Instructions for the task:
Exactly the lines from the start of the entries through the line with "Switch to the 插入 (Insert) ribbon tab" are required in the output, with no pictures among them.

Dataset excerpts:
+ + + + + + +

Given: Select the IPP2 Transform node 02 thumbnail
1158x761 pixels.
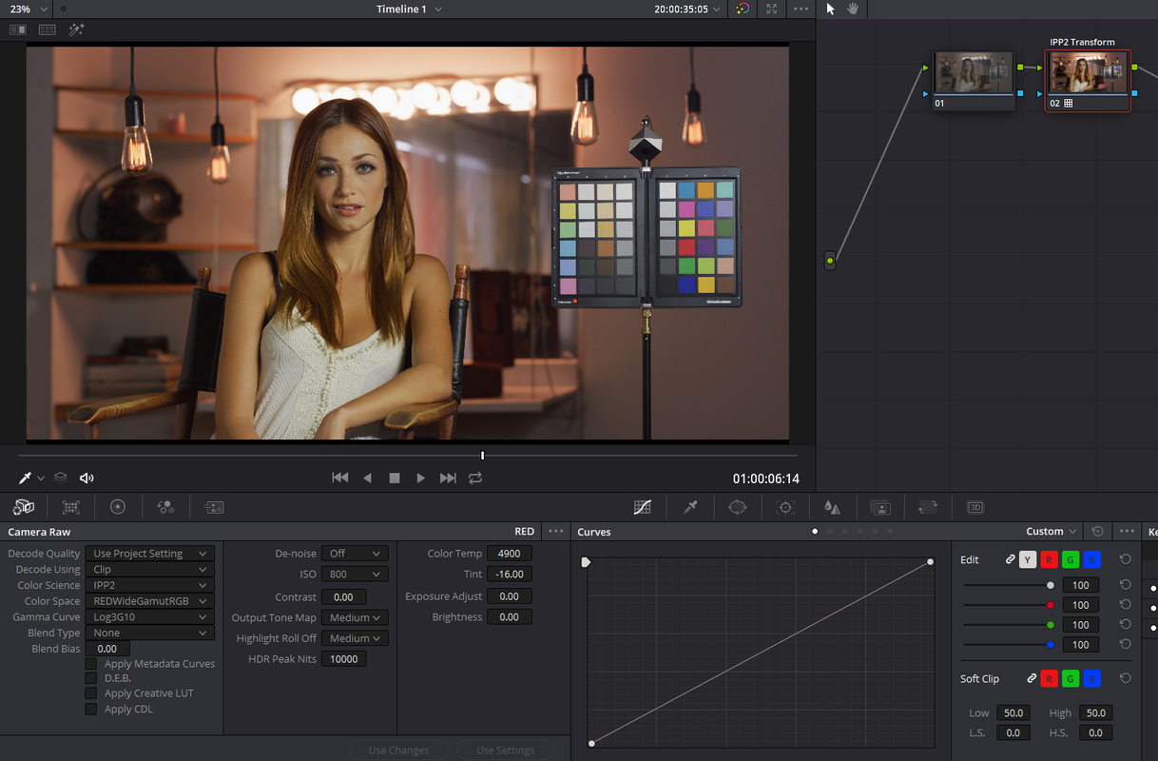Looking at the screenshot, I should (x=1089, y=73).
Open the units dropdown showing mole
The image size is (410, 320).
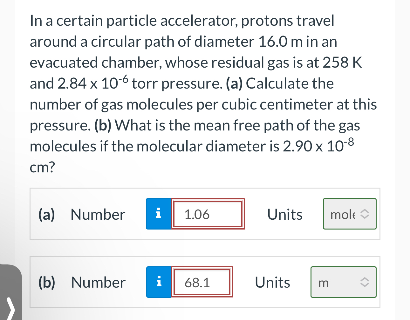pyautogui.click(x=349, y=214)
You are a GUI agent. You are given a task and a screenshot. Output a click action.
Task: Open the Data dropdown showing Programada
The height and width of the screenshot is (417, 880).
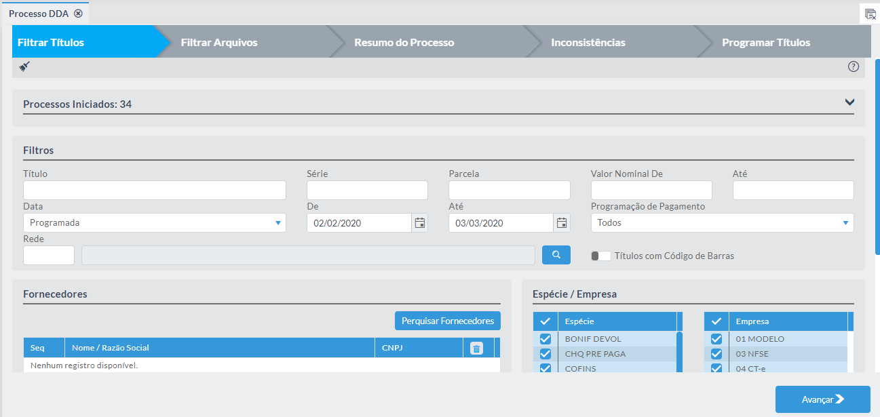(154, 223)
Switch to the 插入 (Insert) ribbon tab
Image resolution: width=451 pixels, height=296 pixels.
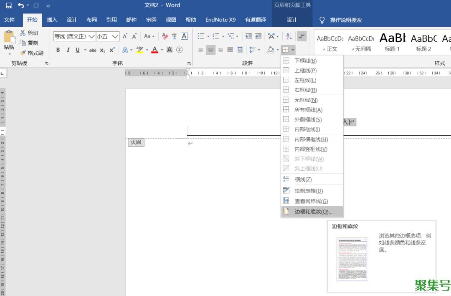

+ + + + + + +

Your solution:
Given: Select the IPP2 Transform node 02 thumbnail
1158x761 pixels.
Looking at the screenshot, I should (x=1089, y=73).
Open the units dropdown showing mole
The image size is (410, 320).
pyautogui.click(x=349, y=214)
You are a GUI agent. You are given a task and a screenshot. Output a click action.
Task: Open the Data dropdown showing Programada
The height and width of the screenshot is (417, 880).
(154, 223)
Switch to the 插入 (Insert) ribbon tab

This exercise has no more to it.